Sunday, July 19, 2009

12: Grade B

B
12 (2007)
Numerous Russian actors unknown in the west; Co-writer and director Nikita Mikhalkov. (Russian, subtitled).

This is a remake of the 1957 classic American courtroom drama, Twelve Angry Men, done in a peculiarly Russian way. The broad outlines of the original story are kept, but instead of the American version’s didactic exercise in critical thinking, the Russian characters make their points and persuade each other with rambling, often poignant, personal stories, characteristic of traditional Russian culture. The accused is a young Chechen, reviled and presumed guilty of killing a Russian military officer, but the stories gradually introduce a sliver of compassion, shreds of doubt, and eventually a re-thinking that overturns the initial consensus. It didn’t seem as dramatic a conversion as in the American tale, but that is probably because I am American, not Russian.
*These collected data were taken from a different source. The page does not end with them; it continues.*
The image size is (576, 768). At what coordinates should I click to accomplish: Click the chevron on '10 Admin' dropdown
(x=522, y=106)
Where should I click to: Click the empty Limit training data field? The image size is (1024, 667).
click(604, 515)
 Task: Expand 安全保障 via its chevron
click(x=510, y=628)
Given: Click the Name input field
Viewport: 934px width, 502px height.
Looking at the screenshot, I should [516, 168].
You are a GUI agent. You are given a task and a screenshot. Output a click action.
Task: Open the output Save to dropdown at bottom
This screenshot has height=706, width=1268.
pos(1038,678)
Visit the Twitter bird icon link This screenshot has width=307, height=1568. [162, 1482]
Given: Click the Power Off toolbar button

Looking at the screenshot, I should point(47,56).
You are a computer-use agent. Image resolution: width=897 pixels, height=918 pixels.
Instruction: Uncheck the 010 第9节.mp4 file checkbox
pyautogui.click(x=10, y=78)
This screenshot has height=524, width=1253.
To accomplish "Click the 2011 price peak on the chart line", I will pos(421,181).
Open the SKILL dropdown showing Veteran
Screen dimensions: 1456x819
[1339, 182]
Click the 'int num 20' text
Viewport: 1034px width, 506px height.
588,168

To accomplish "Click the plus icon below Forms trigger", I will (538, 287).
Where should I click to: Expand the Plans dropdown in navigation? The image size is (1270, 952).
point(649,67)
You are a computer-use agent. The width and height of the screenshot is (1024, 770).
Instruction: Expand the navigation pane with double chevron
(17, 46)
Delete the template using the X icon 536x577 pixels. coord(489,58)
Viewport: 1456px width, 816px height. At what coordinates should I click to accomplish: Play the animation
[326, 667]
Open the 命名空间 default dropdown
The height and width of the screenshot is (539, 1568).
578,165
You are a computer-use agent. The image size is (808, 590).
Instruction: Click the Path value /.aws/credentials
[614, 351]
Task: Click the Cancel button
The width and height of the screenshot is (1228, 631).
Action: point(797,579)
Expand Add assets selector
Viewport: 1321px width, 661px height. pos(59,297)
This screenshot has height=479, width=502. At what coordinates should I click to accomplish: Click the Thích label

I got the sense from the stories told that the drama would have been quite intense for a Russian audience. Acting is uniformly good, pacing is good, and it is enjoyable to get glimpses into the values and thinking of ordinary Russians. It would have been a better movie if it had been an original Russian story “based on” a similar situation and had not used clunky adherence to original plot points. But maybe the larger message was that educated Russian society is now thinking about democracy and justice along American lines.